Regional News of Thursday, 4 March 2004

Source: GNA

P.N.P. women's leader says she fell sick as a result of torture

Cape Coast, March 4, GNA- Madam Elizabeth Eshun, alias Ama Ayimah, a women's leader in the erstwhile People's National Party (PNP), in Abura Dunkwa alleged that she developed Blood Pressure (BP) as a result of torture by soldiers on December 31, 1981 revolution.

Madam Ayimah who made this revelation on Wednesday when nine petitioners testified before the National Reconciliation Commission (NRC) sitting in Cape Coast, said five soldiers came to her provision store on that day and after looting a reasonable quantity of items sold the rest to the public at the "control price."

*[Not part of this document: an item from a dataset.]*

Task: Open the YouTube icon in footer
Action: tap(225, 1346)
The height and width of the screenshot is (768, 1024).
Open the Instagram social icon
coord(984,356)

She said the soldiers accused her of also dealing in cloths and took her to her house and searched her room thoroughly and when they did not see anything they took away 800 cedis they found in one of her boxes. The former women's leader who claimed that the soldiers used the butt of their guns to beat her during the search, was from her house taken to the police station and detained for a day, adding that the proceeds from the sale of the provisions were also carried away by the soldiers.

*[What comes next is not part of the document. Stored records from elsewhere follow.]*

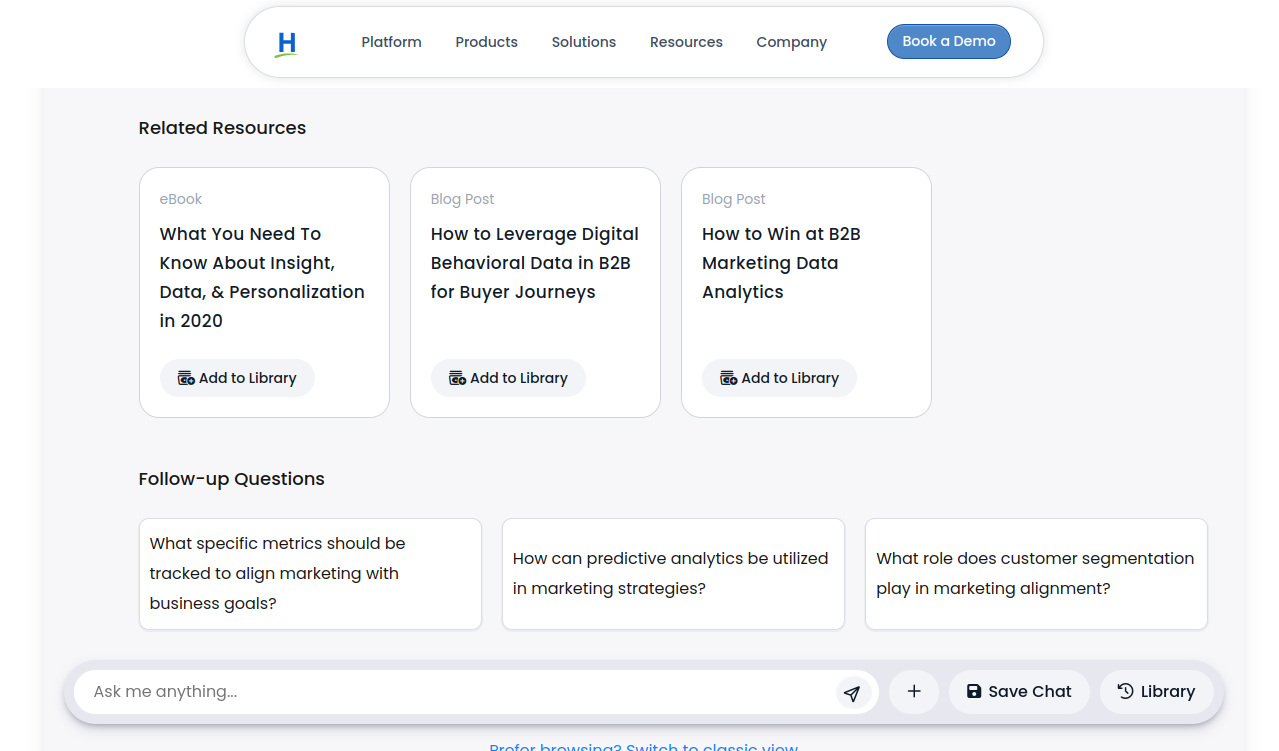This screenshot has height=751, width=1279.
Task: Open Library using the history clock icon
Action: 1125,691
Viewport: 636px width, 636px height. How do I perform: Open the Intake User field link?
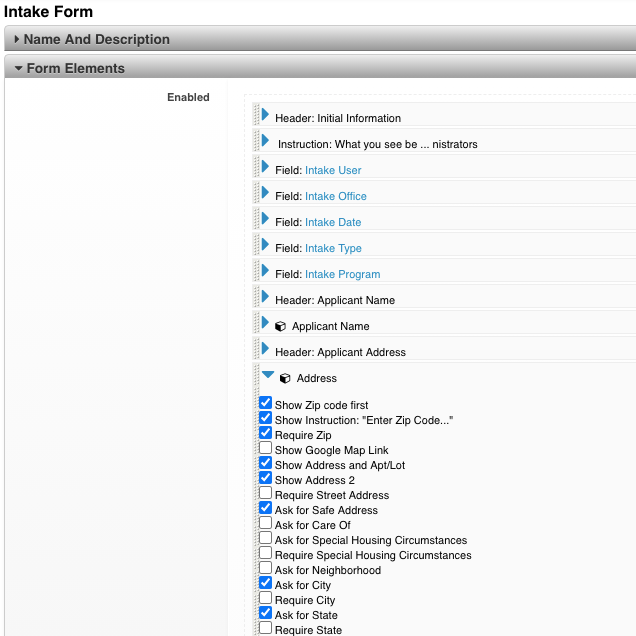(333, 170)
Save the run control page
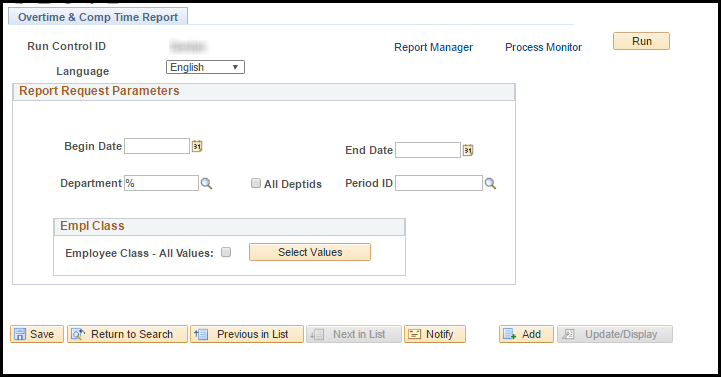Screen dimensions: 721x377 (37, 334)
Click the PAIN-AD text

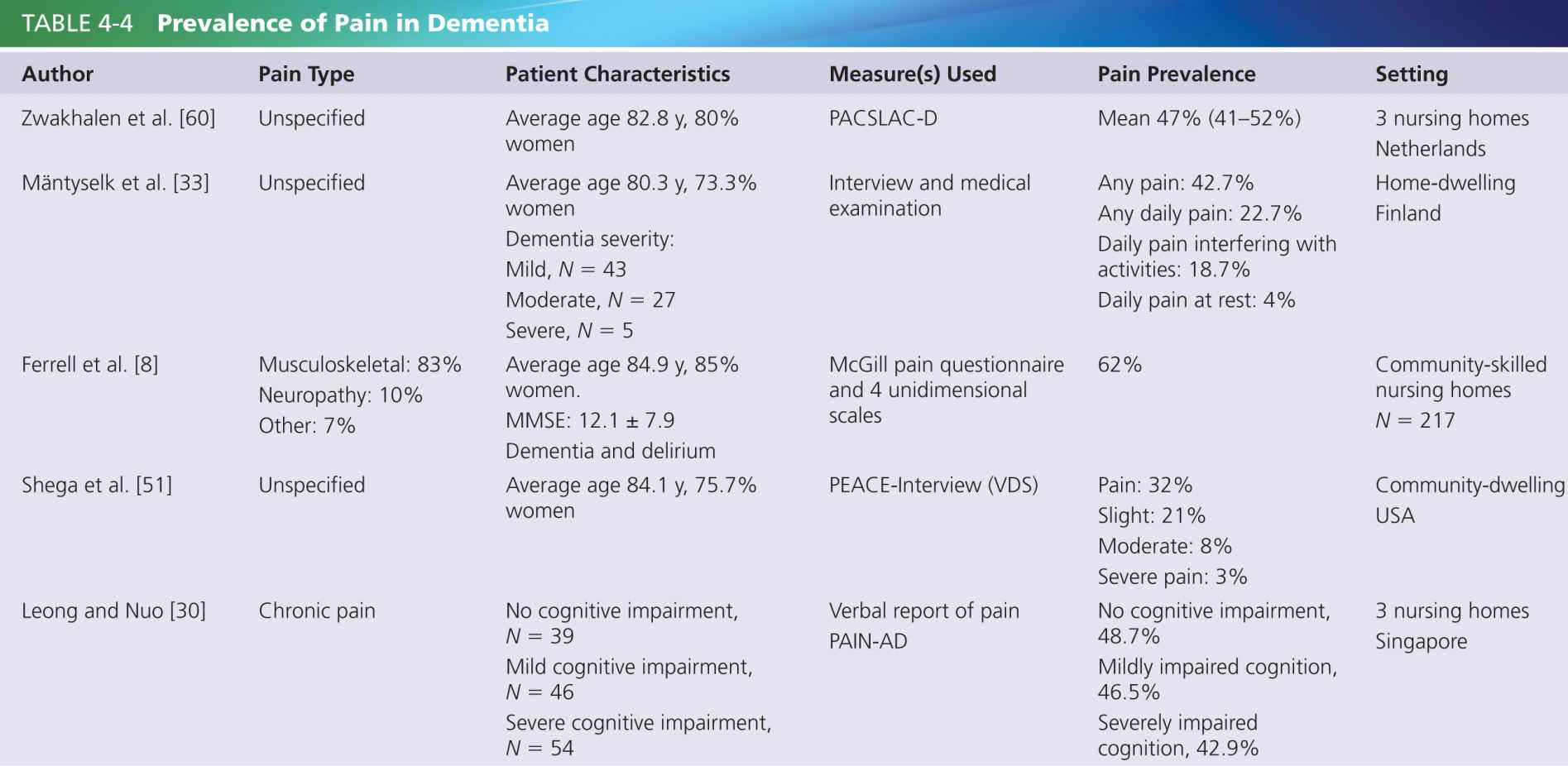868,641
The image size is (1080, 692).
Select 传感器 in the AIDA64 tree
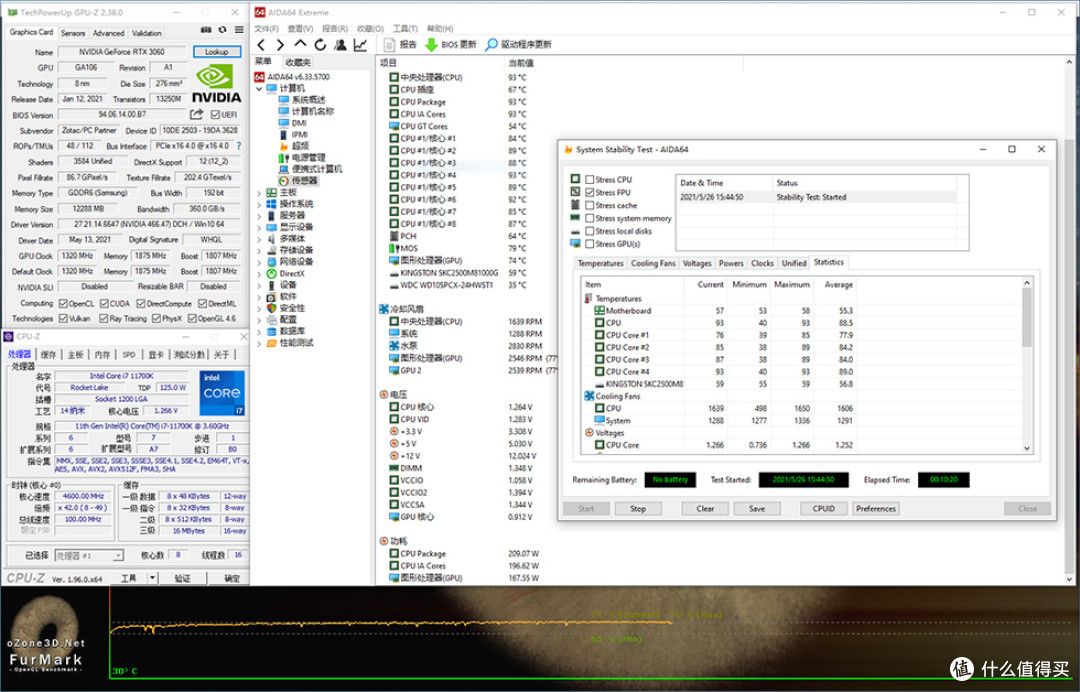pyautogui.click(x=304, y=181)
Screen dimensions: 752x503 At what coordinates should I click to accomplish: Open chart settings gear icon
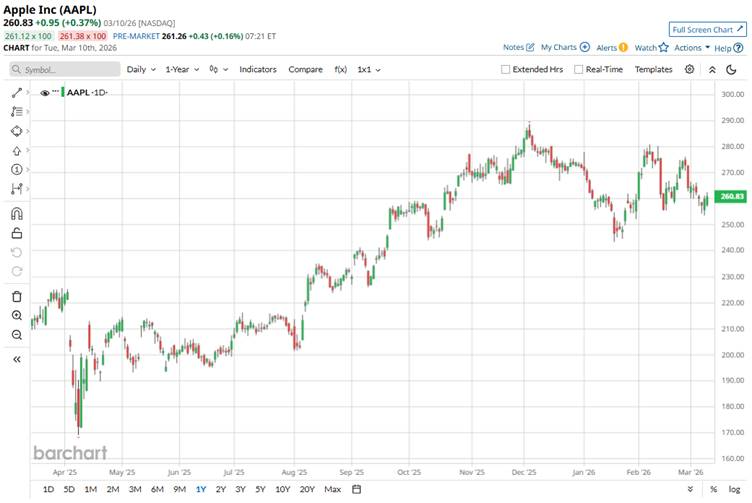692,70
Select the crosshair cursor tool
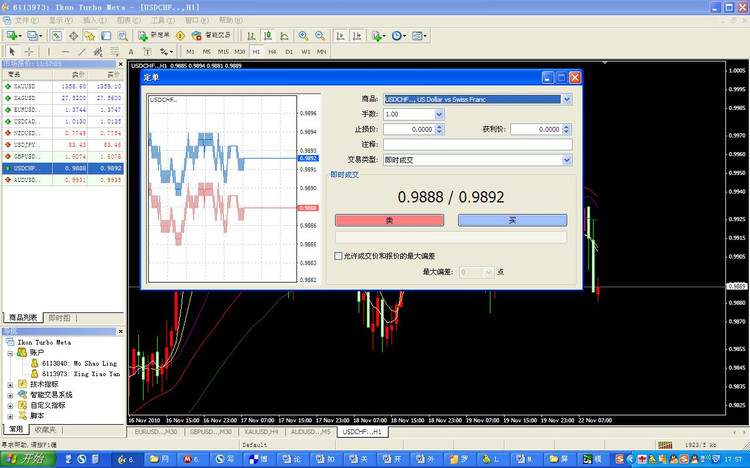Screen dimensions: 750x468 pos(28,50)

She stated that she was taken to the Anomabo prison the following day where she spent three months without trial and no charge preferred against her.

Witness said she was sent to the Tesano police station in Accra and later put before a public tribunal and set free after interrogation.

Madam Ayimah indicated that she was a fat woman before the incident, adding that, she became indebted after the ordeal she went through and therefore prayed the commission to recommend a compensation for her.

Madam Margaret Aidoo, now resident at Dunkwa-on-Offin, said her father, Mr Joseph Aidoo, now deceased, owner of a store at Wassa-Manso, dealer in rice, sugar, milk and other items in 1982 broke his leg when he was informed that soldiers were coming to the store as he attempted to escape through a window inside the store.

Madam Aidoo, who pointed out that, they had closed from school on that day and she and the other children were playing in front of the store when the soldiers appeared and asked for the owner of the store. She said even though they did not lay hands on their father, they sold all the items in the store to the public and took the proceeds away, stressing that the incident spelt disaster for the family as their parents could not get money again to finance their education.

She said things became so difficult for her father that he had to leave the hospital and resort to local treatment and appealed to the NRC for some form of compensation to mitigate their sufferings.

Mr Bannerman Smith, a resident of Cape Coast, also disclosed to the NRC that he was among the entourage of Dr Kwame Nkrumah, the first President of Ghana that went to Hanoi, China when the 1966 military take-over took place.

Mr Smith, who said he was employed as a bodyguard driver in the President's Detail Department (PDD) in 1963, said they were in Peking, China when they heard of the news of the coup.

He said they spent two weeks in China before they were flown to Russia, where they spent another three weeks, and from there four of his colleagues were selected to accompany Dr Nkrumah to Conakry, Guinea. According to him, he and others left behind and later on joined the President in Guinea, where together they spent six and half years before returning to Ghana when Nkrumah died in 1972.

The former PDD staff alleged that on his return to Ghana, he realised that all his personal effects in his flagstaff house including his motorbike and a sewing machine belonging to his wife had been ransacked.

Mr Smith told the Commission that in 1985, a friend gave him a loan to buy a Benz bus to work with and through that assisted his niece to travel to Germany who in turn shipped a Peugeot 404 automatic car when she learnt he was facing problems.

Mr Smith, regretted that even though, he saw the car at the Tema port and paid some money into the famous account number 48 in respect of it, one W.O.I Nkwantabisa later told him that the car had been taken to Burma Camp.

At Burma Camp, he was asked to see one Flt. Lt. Kaki who was in charge of vehicles and he asked him to go round to look for it but all efforts to trace the car proved futile.

Later, Mr Smith, said he saw the car one day entering the state house and when he interrogated the driver he became convinced that the car was his and thereby went to see Capt. Kojo Tsikata to assist him get back his car, but he was told by one Mr Sarfo, the secretary that he had travelled.

He said since then he had not been able to get his car, and therefore pleaded with the commission to assist him get some compensation in respect of all his lost items. Other petitioners who testified at the Commission were, Mr James Bosu Quarshie, Mr Danjima Modi, and Madam Juliana Asher.